(Records excerpted from a collection)
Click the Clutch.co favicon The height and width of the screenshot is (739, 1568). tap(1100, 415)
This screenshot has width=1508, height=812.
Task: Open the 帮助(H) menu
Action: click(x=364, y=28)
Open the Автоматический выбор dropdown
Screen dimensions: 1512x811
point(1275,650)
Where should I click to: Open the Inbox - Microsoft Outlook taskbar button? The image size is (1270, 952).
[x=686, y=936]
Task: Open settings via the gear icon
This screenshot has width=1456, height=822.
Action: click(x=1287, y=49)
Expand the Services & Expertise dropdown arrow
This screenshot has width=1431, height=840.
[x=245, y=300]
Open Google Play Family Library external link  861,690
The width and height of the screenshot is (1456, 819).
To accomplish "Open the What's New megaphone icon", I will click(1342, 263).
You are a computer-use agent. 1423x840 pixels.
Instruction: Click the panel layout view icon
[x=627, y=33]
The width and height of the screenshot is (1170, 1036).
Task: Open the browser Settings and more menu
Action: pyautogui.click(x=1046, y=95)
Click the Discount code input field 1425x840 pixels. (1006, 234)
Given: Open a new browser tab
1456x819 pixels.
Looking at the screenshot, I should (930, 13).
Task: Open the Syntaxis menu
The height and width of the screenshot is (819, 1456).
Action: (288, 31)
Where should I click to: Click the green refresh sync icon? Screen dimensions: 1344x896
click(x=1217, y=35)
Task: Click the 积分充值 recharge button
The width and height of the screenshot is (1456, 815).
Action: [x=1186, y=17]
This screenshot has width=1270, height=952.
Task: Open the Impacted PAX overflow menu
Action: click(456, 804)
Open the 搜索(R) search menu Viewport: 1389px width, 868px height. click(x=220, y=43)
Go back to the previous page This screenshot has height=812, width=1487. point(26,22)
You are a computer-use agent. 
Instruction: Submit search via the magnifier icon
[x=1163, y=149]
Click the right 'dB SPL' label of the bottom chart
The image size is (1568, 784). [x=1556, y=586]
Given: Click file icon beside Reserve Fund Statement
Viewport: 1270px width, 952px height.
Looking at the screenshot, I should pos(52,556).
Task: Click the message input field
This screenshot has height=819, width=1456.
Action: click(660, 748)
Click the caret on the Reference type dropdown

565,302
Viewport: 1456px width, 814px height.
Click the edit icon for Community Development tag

* **What is expected**: Only the lines from the one holding "Viewport: 1270px width, 952px height." through the final line of the entries, both included, should be given again, word for word.

* **Exercise output**:
Viewport: 1270px width, 952px height.
Looking at the screenshot, I should pos(52,556).
Task: Click the message input field
This screenshot has height=819, width=1456.
Action: click(660, 748)
Click the caret on the Reference type dropdown

565,302
Viewport: 1456px width, 814px height.
Click the edit icon for Community Development tag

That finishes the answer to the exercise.